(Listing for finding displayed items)
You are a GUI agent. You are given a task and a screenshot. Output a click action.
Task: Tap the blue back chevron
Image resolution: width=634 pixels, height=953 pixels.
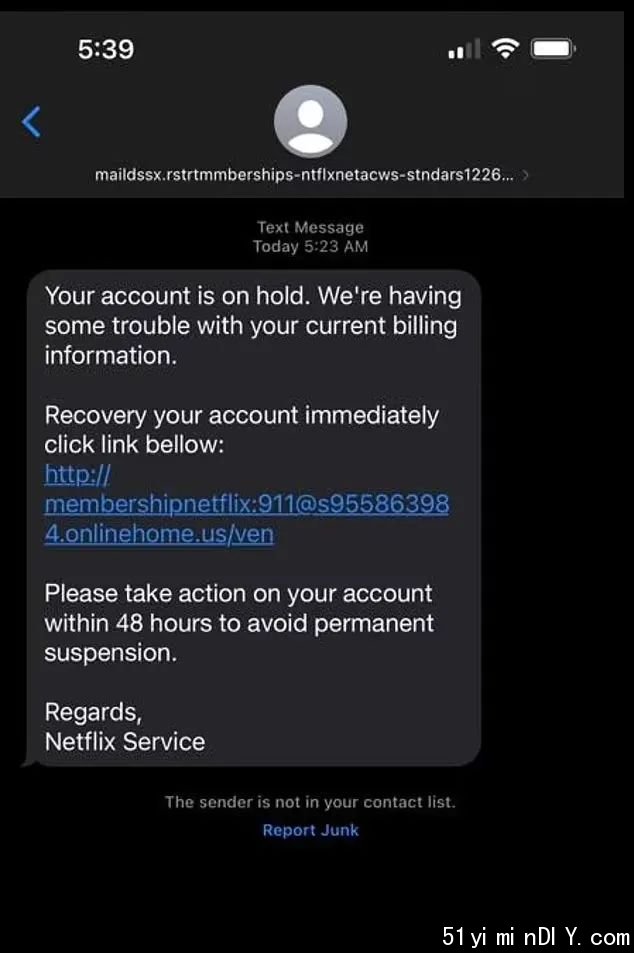32,122
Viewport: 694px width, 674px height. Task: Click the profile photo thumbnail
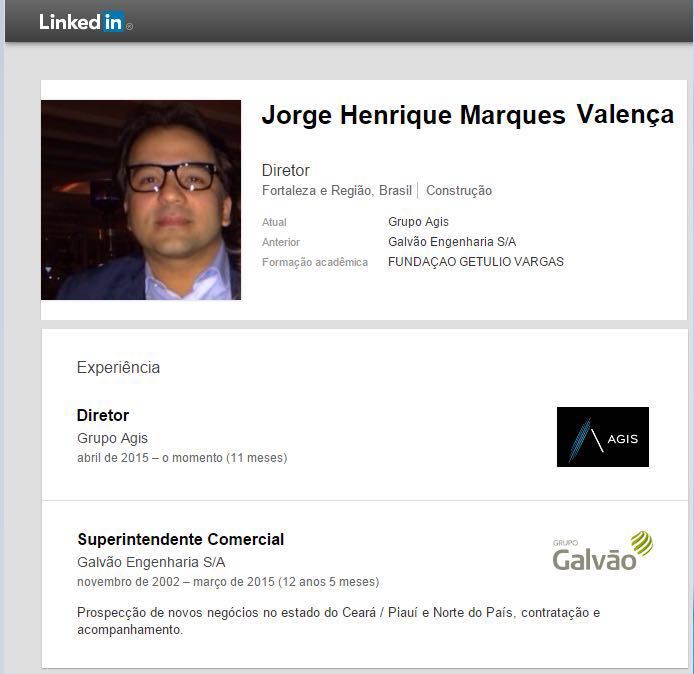tap(141, 200)
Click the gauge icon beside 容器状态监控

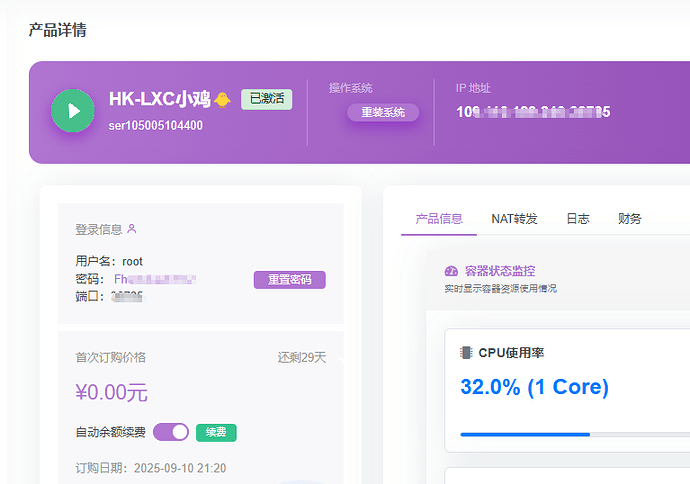(450, 271)
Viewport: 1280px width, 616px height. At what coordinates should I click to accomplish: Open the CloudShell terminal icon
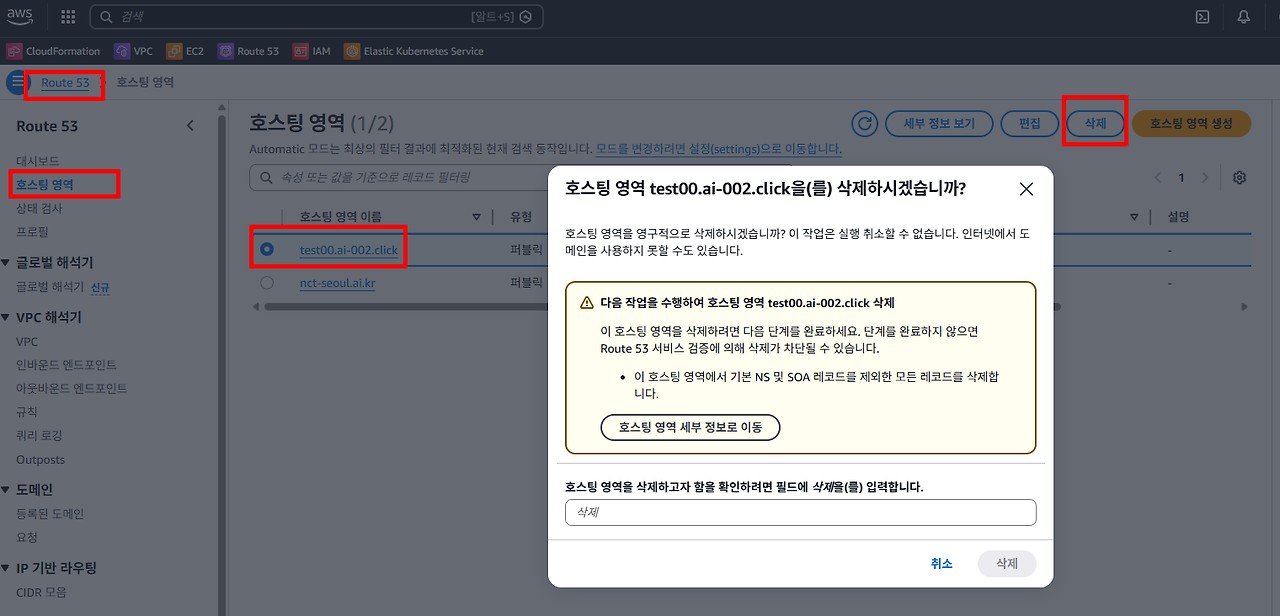tap(1202, 16)
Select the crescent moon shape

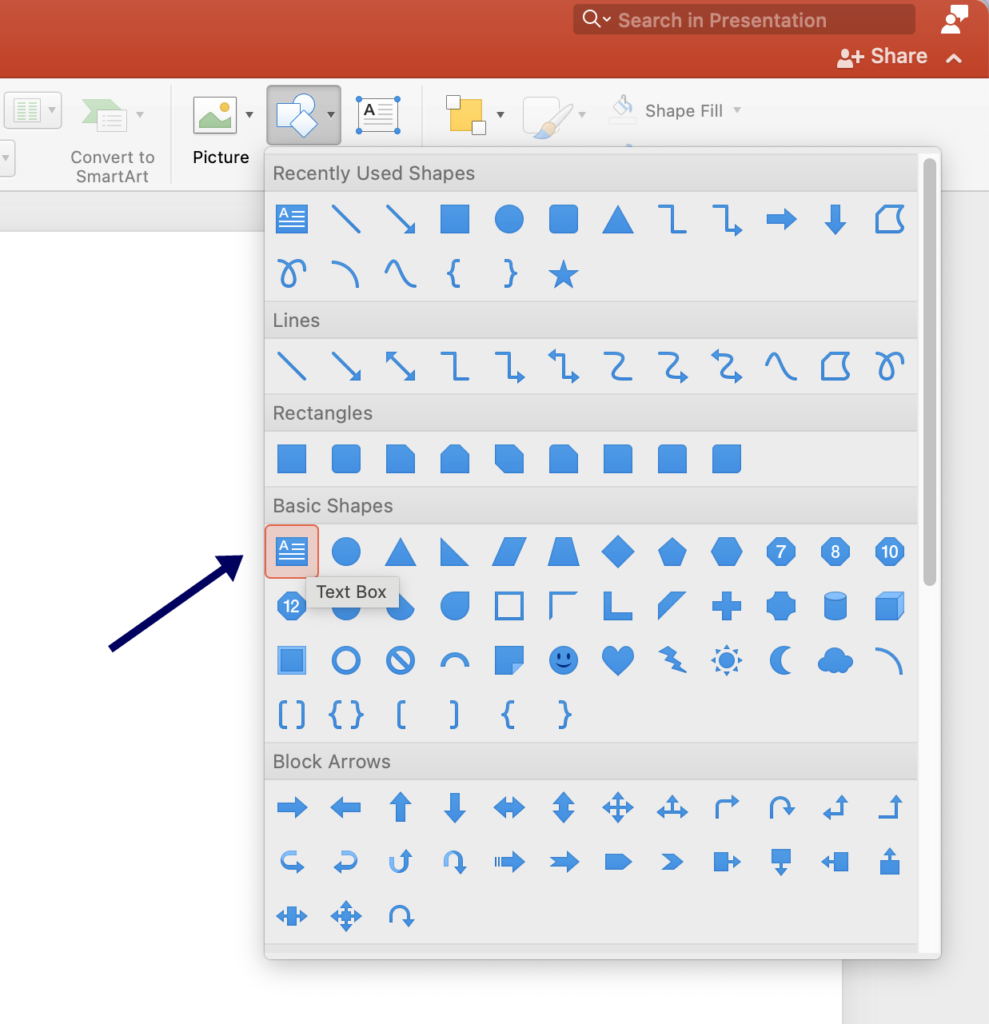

# [Stated goal]
Please rewrite everything from the line containing "Viewport: 694px width, 674px" down to the end of the listing, requests included, and rescale each coordinate in the answers by 2.4, rounding to whole numbers with halves going up. Leave the pictures out.

# [The completed task]
Viewport: 694px width, 674px height. Task: Click the profile photo thumbnail
tap(338, 480)
Click the gauge icon beside 容器状态监控

(1080, 650)
Viewport: 1280px width, 616px height. At what coordinates should I click to accomplish: Open the CloudShell terminal icon
tap(2885, 38)
Select the crescent moon shape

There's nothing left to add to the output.